Wednesday, June 15, 2011

Do I Look Like a Bellhop?

I have a set of luggage that I really I do.  Although I would be floored if it was in my fav color (blue), I love it because of its size and the different pieces that came with it. One extra large, one regular, one carry on  (the one I use the most), one large and one small toiletry pieces.  Now when I travel, I carefully select what pieces to take so that I do not have to check any bags...I usually travel with two carry-ons and be done with it, I hate to travel with a ton of luggage.  But I started thinking that if I was going to travel somewhere that has bellhops at the ticket kiosk, front desk or valet station, they would be able to help me at least unload my things from my car or vehicle and/or get me one of those rolling carts.  If I was lucky enough to go to a really nice hotel I may even get a bellhop to carry my things to my room....a bellhop to carry my baggage.

So many times we treat our family and friends like bellhops without even recognizing it.  We start off wanting someone to help us by bearing our burden (although we may not even be sure in what way exactly) and they end up carrying our baggage.  We all go through trials and we need support (emotionally, physically, spiritually and mentally) and it may start off with us receiving prayers, words of encouragement, etc. but somewhere along the way, the burden turns into baggage. 
  • The burden of healing after a bad breakup turns into the baggage of being discontented with (wo)men or assuming all of them are dogs, golddiggers, etc. and finding something wrong with everyone else that our friends try to introduce us to.
  • The burden of finding a new job turns into the baggage of others paying our bills because they do not want us to be homeless or go without things we need and in the process we become dependent on them even after we may find a job to pay all our own bills.
  • The burden of self-improvement turns into the baggage of us frustrating others when we fail at keeping up our end of the bargain of being held accountable.
Now, I will go out on a limb and put myself out there (because I definitely do not want to put anyone else out) and I will say this: I will help bear a burden, but do NOT look at me to carry your baggage.  When I have to carry your baggage, I now have to think like you do,  do like you do, and mirror you in every way.  Not because it is necessary for ME to live, but it is necessary for me to carry your baggage.  Now I am not saying this to be rude, but keep in mind, EVERYONE has baggage...whether it be good or bad....and that means I have my own to carry.  Good baggage? Can there be such a thing??? Yes.  Do we call it baggage? No. Why do we not call it baggage?  Because it is not a burden. Think of non-profits...they are functioning to help a cause.  The person who started the non -profit may have had an experience that made them more sensitive to certain situations and whenever that situation comes up, they feel the prompting to help.
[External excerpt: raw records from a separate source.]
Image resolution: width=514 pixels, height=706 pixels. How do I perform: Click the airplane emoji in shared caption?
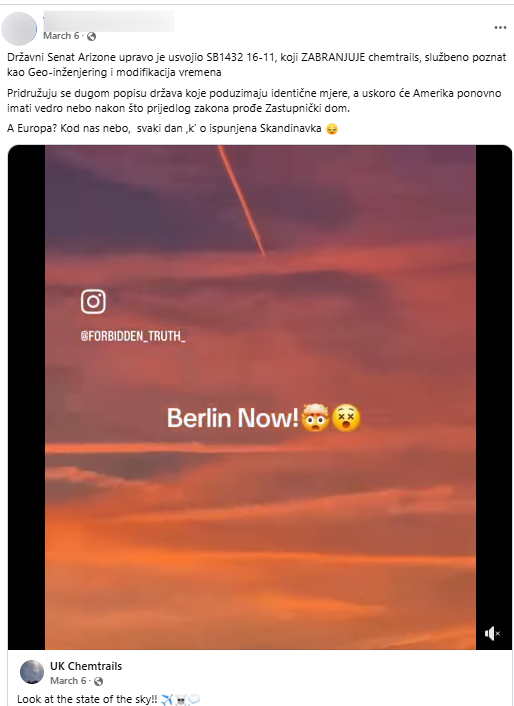pyautogui.click(x=167, y=699)
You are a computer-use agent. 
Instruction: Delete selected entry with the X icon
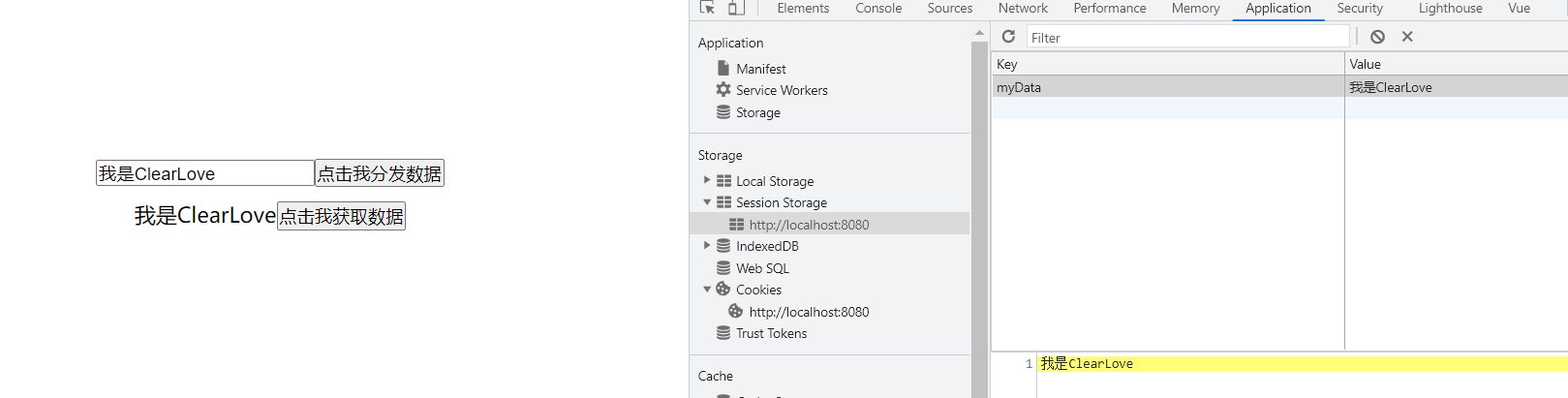point(1407,37)
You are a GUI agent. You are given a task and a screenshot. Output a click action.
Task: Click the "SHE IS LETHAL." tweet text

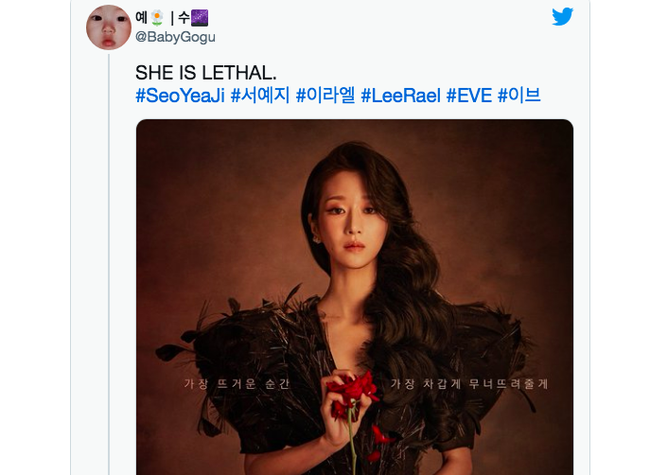point(206,73)
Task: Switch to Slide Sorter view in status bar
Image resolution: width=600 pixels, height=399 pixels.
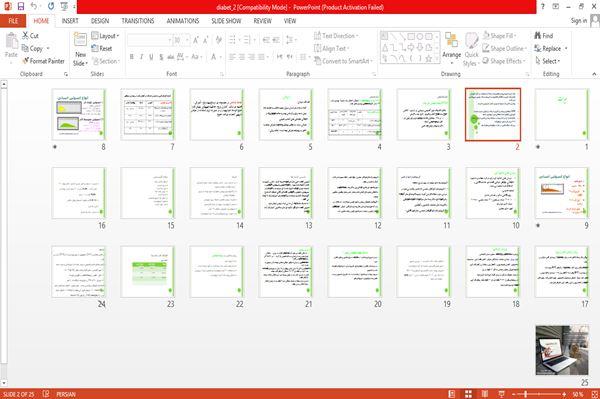Action: point(468,394)
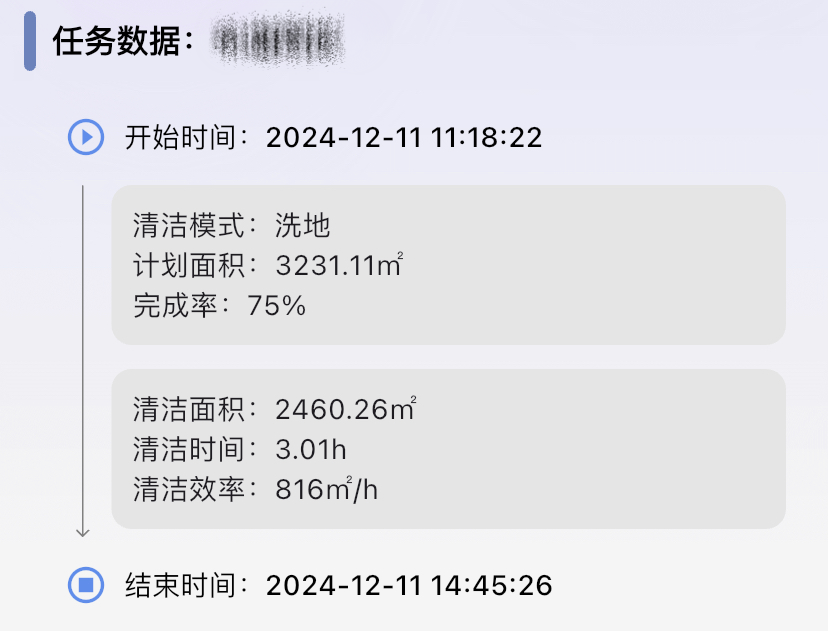
Task: Click the 清洁模式 label
Action: [194, 226]
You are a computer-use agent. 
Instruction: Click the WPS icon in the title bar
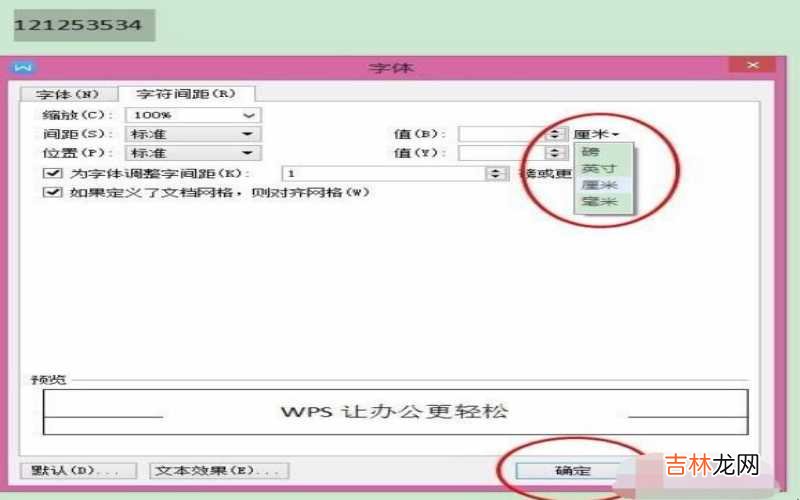coord(24,67)
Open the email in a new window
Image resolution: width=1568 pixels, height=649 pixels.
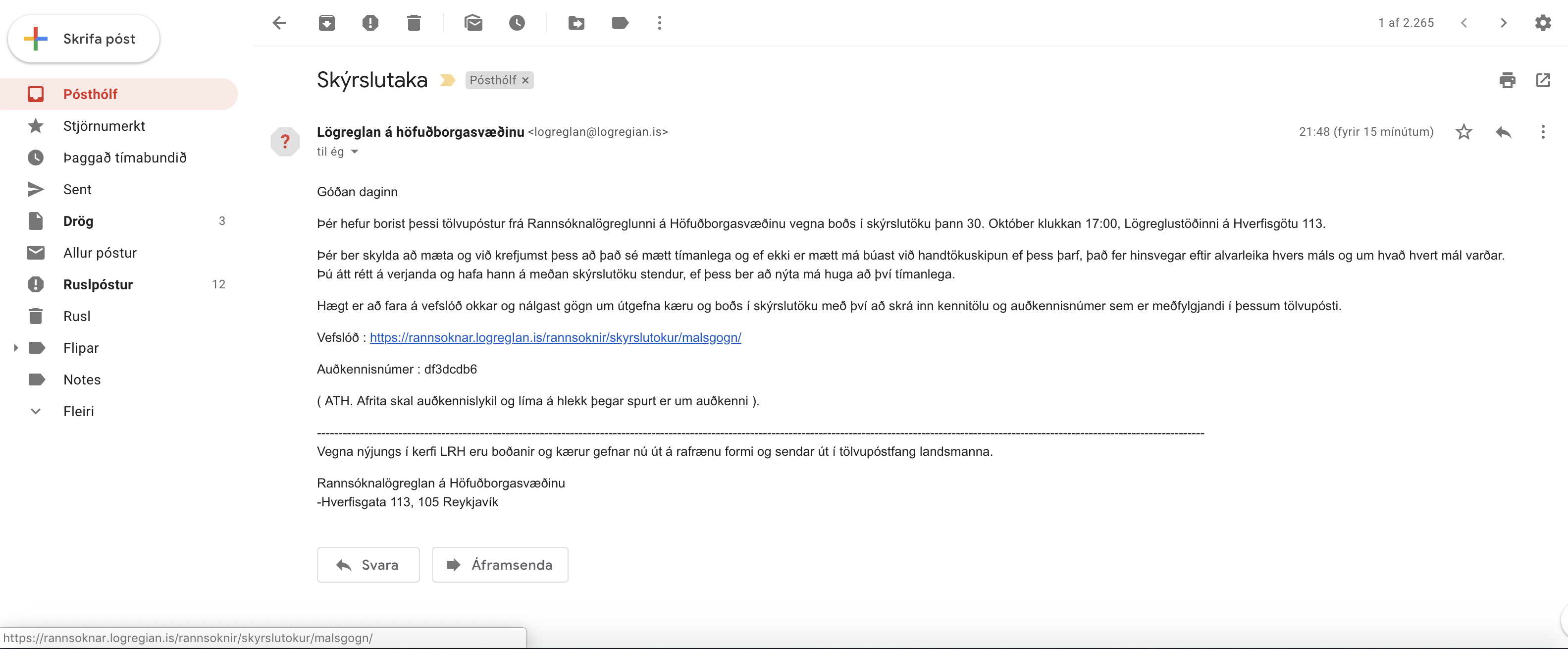(x=1544, y=80)
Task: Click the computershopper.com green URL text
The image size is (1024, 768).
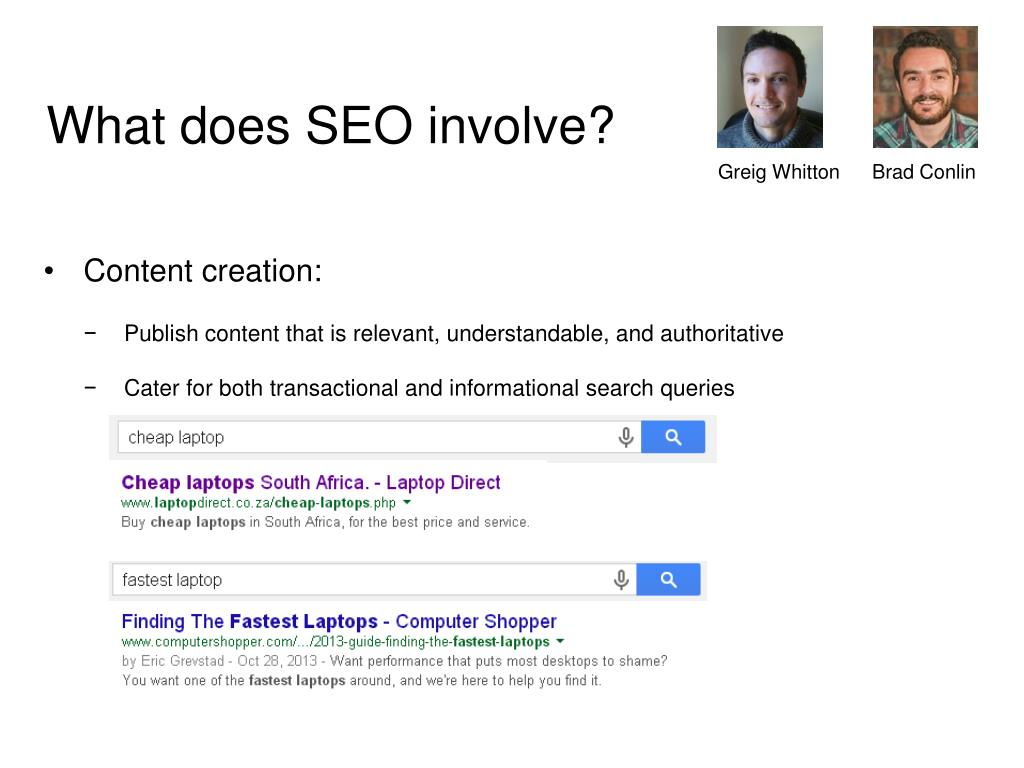Action: (x=336, y=642)
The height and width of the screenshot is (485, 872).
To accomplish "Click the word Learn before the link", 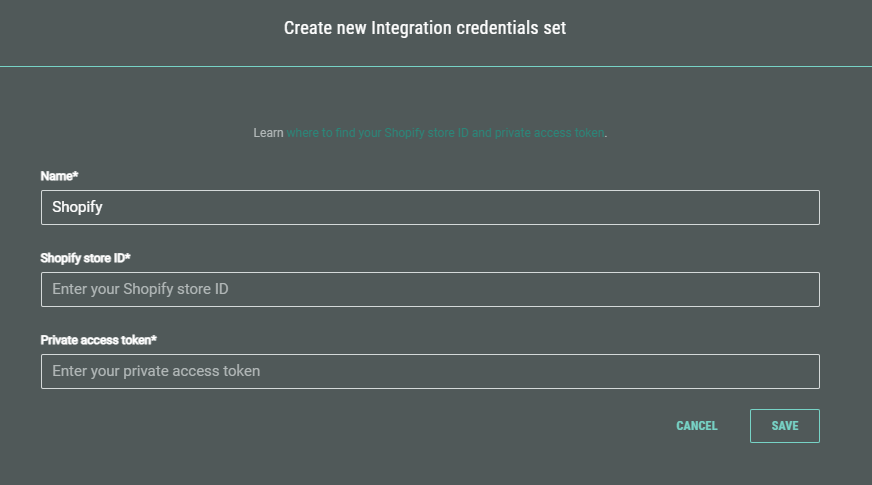I will coord(268,133).

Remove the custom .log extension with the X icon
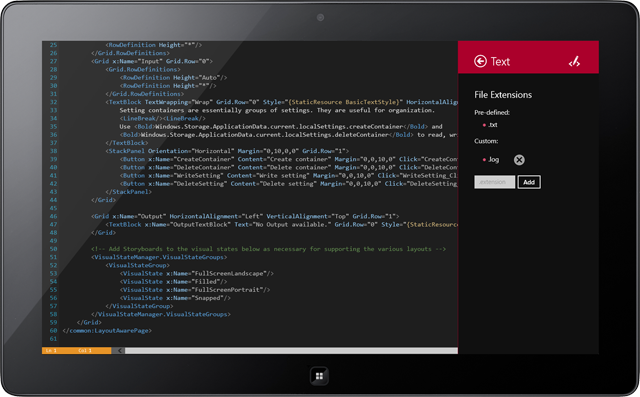(x=519, y=160)
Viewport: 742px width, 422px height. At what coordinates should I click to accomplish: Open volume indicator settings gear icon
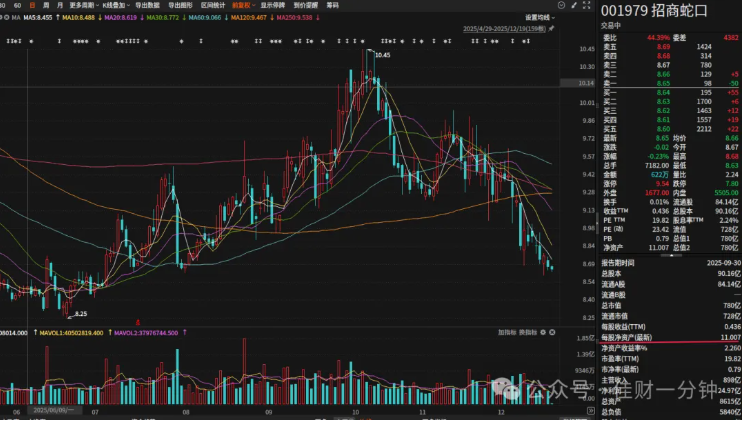(543, 333)
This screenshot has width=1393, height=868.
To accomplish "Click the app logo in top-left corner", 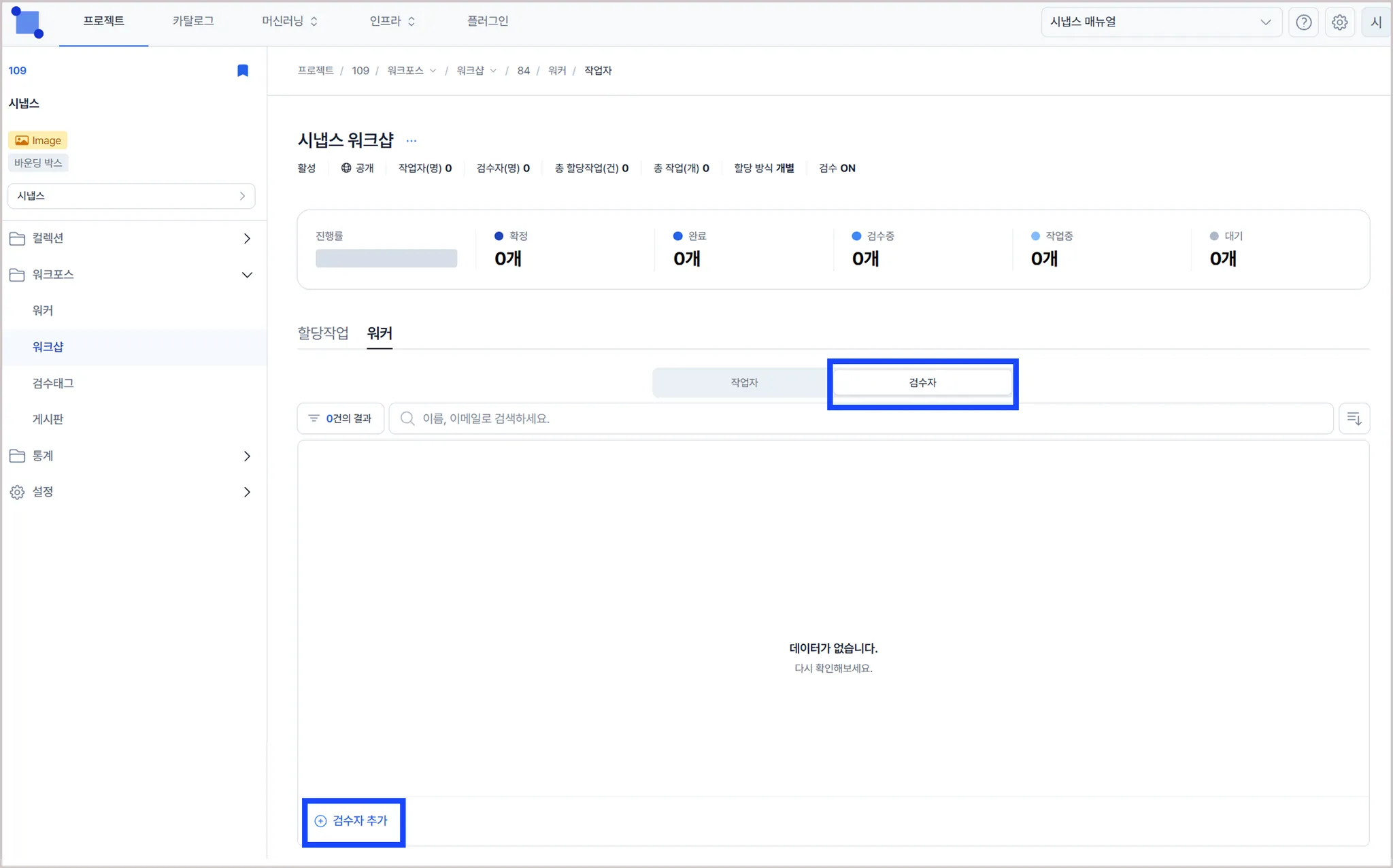I will click(x=28, y=23).
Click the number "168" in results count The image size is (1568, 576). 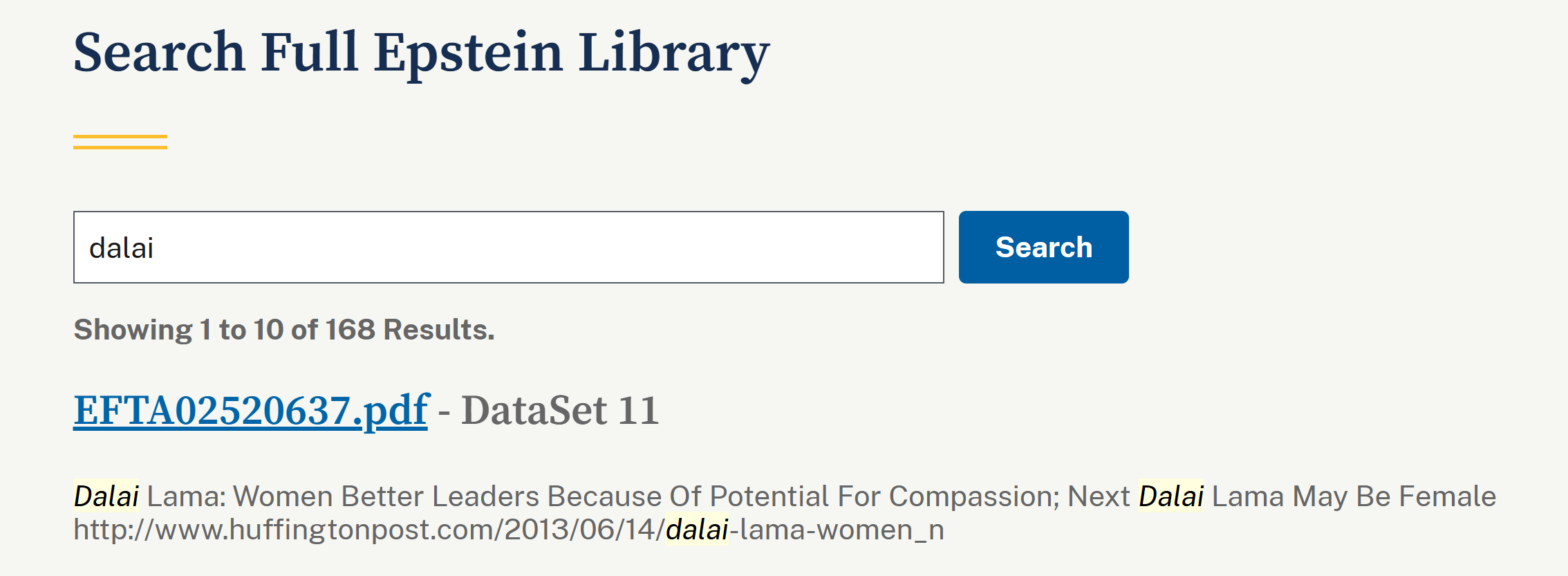click(350, 330)
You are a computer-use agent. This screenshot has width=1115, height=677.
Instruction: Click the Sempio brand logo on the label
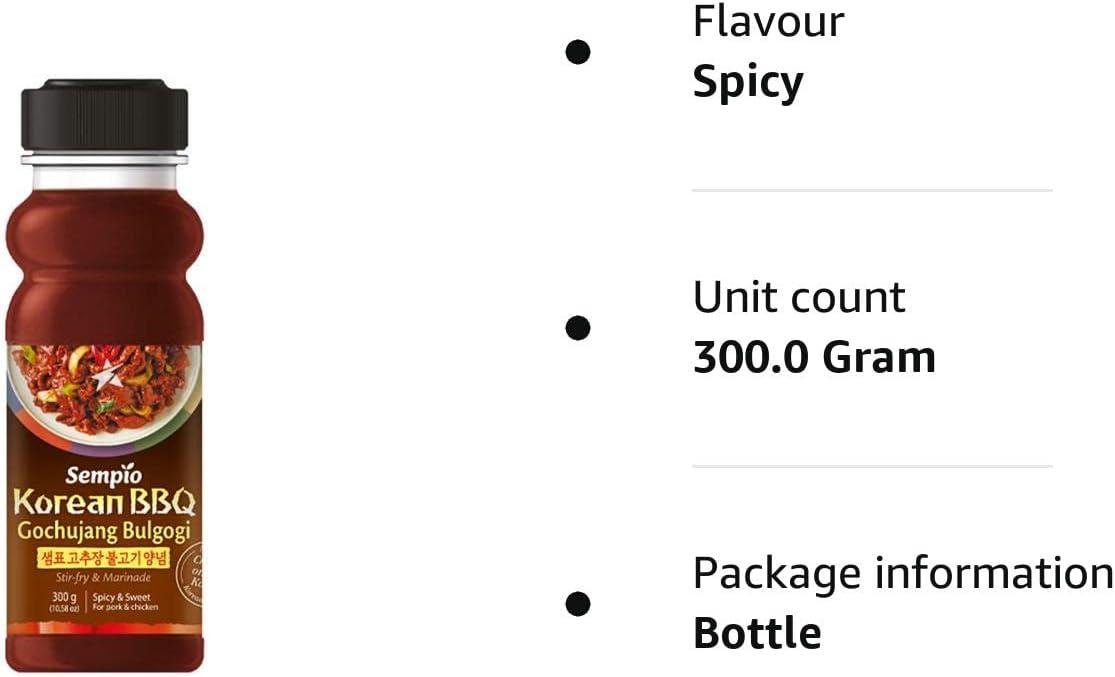tap(101, 472)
But back to the baggage...We always hear that we are supposed to learn from a situation but leave the baggage. So many times we think we do that, only to find that we have been dragging our baggage behind us on a cart tied to our ankle. When our pace slows because we find ourselves back in the same situation, that is when the baggage cart keeps rolling and hits us in the achilles tendon like how kids catch their moms with grocery carts and we are reminded all over again about the baggage we have been dragging.  The easiest way to do a spring cleaning is to go over the baggage that you have (including your carry-ons) and start looking at what is packed in them.  If there is no useful information or outcomes, then it is not worth holding onto. Nobody packs heavy coats, earmuffs, scarves, winter boots and gloves to go to a beach destination vacation...if the items inside the suitcase are not the right ones, you do yourself no favor by bringing them.

Now letting go of baggage can be hard, but believe me, you will start to see how much lighter you feel in all aspects after getting rid of things. Keep this in mind though, you can only get rid of your own cannot help someone else get rid of theirs.  People will only get rid of their baggage when THEY are tired of dealing with it. (Reminiscent of my Hoarding and Addition to Hoarding blogs).  When we refuse to get rid of our baggage we build an area around us, where our baggage is just sitting and it keeps others at bay.

Imagine sitting in the middle of a room with about 100 suitcases surrounding you.  Some suitcases are small and light while others are large and heavy. When other people come to you, they cannot even approach you becuase you are surrounded by baggage, they cannot get to know the real you without having to move or carry away some of your baggage.  Now think of how many pieces of luggage you personally can move without getting tired imagine someone else doing the moving.  People will give up on trying to get to know you or help you because you have too much baggage in the way.

Remember the bellhop? Everybody has a purpose, everybody has a part to play, and everyone deserves appreciation.  In most areas, it is a general custom to tip the bellhop and we need to remember to tip ours. Most of the time our friends do not want or expect a financial payback for their listening ear or advice, but a word of thanks, a note, text or card is a nice thoughtful way to pay them. Think of how you want others to respond when you come to their aid...Remember, when we remember to keep our baggage light and tip the bellhops, they do not seem to mind helping us when we repeatedly need it.